*Stored data:*
*** Begin section ***

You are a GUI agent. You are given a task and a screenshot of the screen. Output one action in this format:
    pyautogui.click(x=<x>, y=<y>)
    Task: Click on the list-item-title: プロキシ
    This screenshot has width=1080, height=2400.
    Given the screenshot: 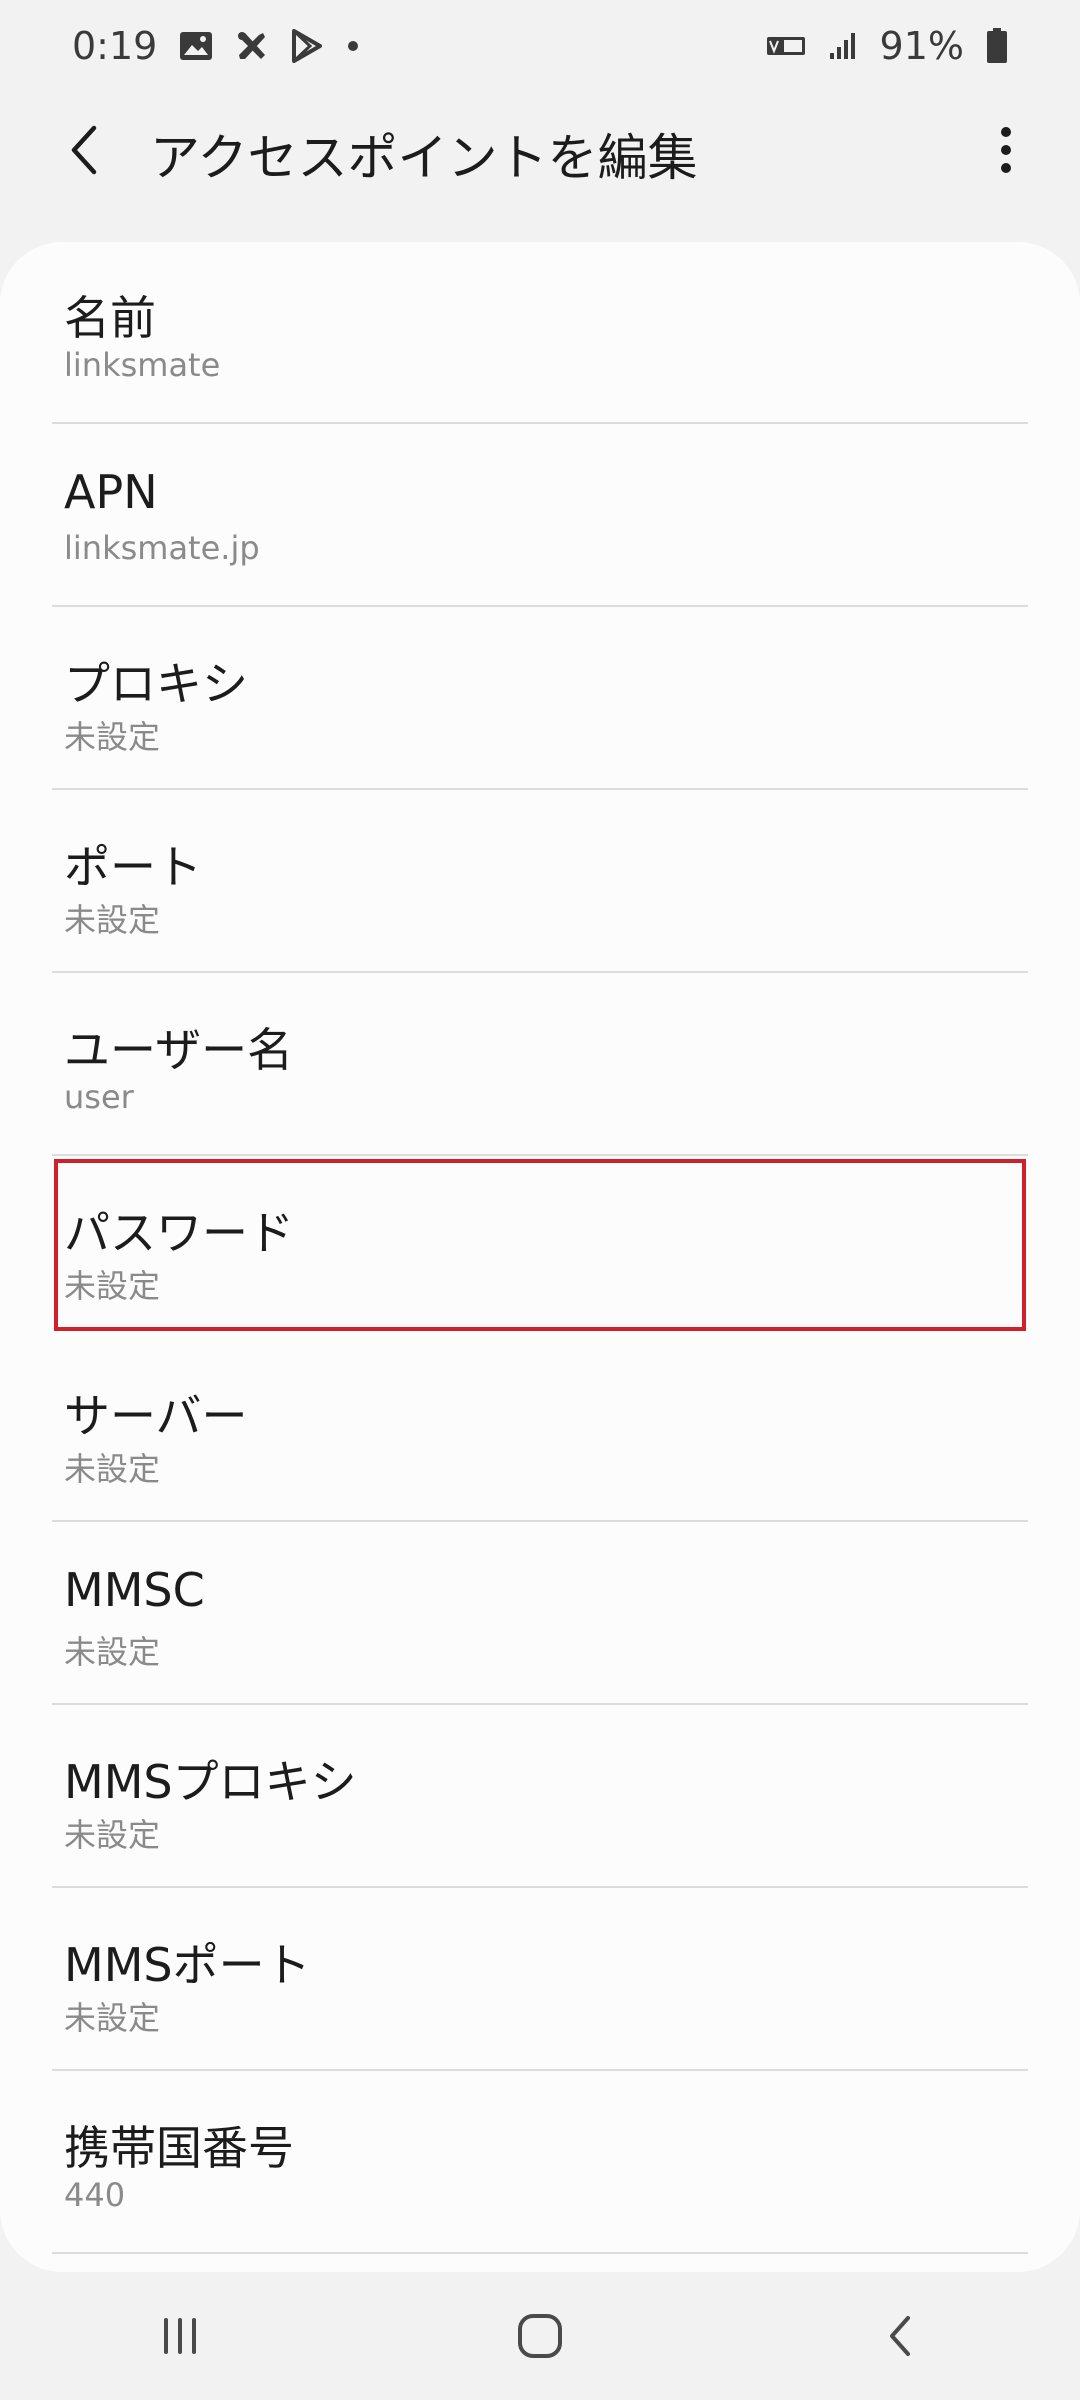 What is the action you would take?
    pyautogui.click(x=156, y=684)
    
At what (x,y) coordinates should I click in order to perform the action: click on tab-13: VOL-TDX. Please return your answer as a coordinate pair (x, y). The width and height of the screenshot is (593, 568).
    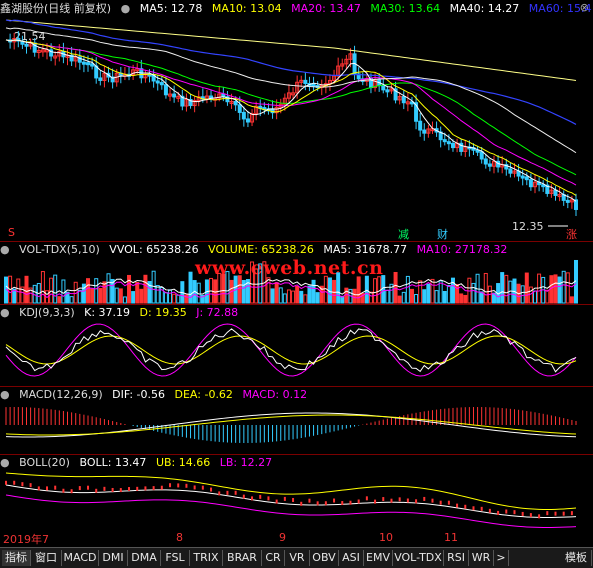
    Looking at the image, I should click on (418, 558).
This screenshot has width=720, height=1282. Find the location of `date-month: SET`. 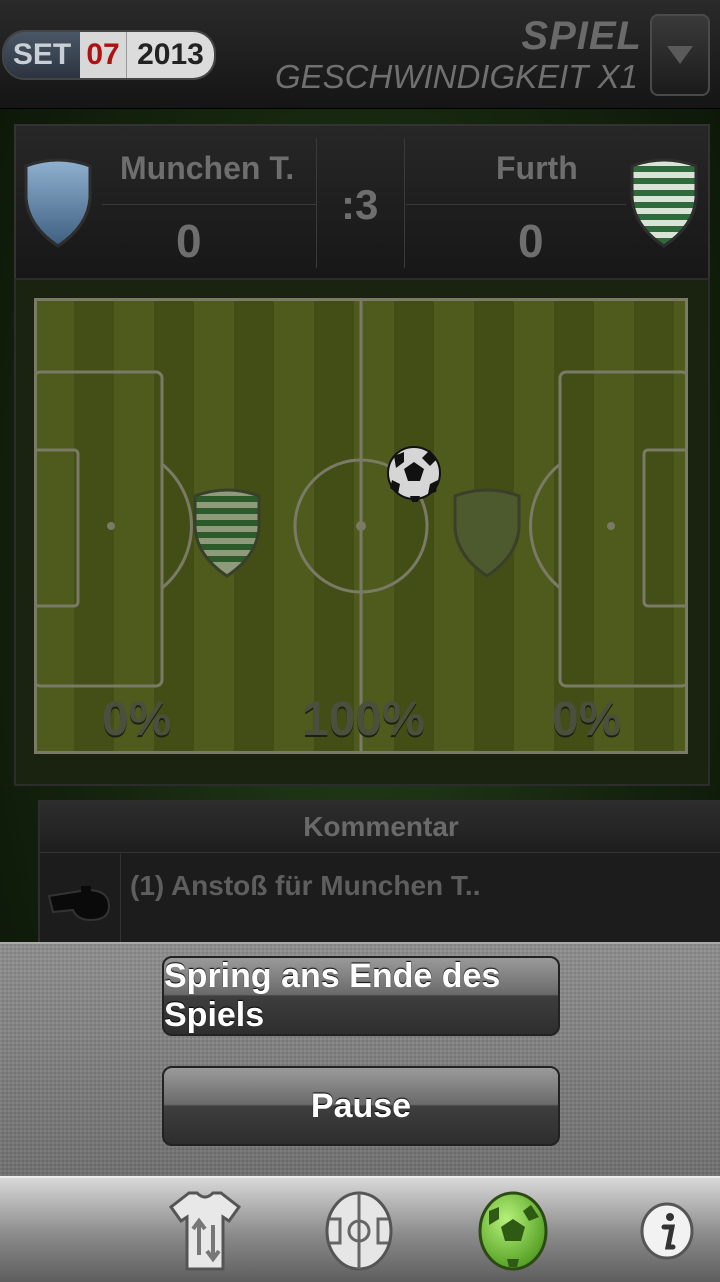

*** End section ***

Render the lines above as a JSON list of strings, one string per line, beginning at the line that contains "At what (x,y)" and continuing through the end of the stored data. Leave out the pictures and any blank lines.

[
  "At what (x,y) coordinates should I click in order to perform the action: click on tab-13: VOL-TDX. Please return your answer as a coordinate pair (x, y). The width and height of the screenshot is (593, 568).",
  "    Looking at the image, I should click on (418, 558).",
  "This screenshot has width=720, height=1282. Find the location of `date-month: SET`. "
]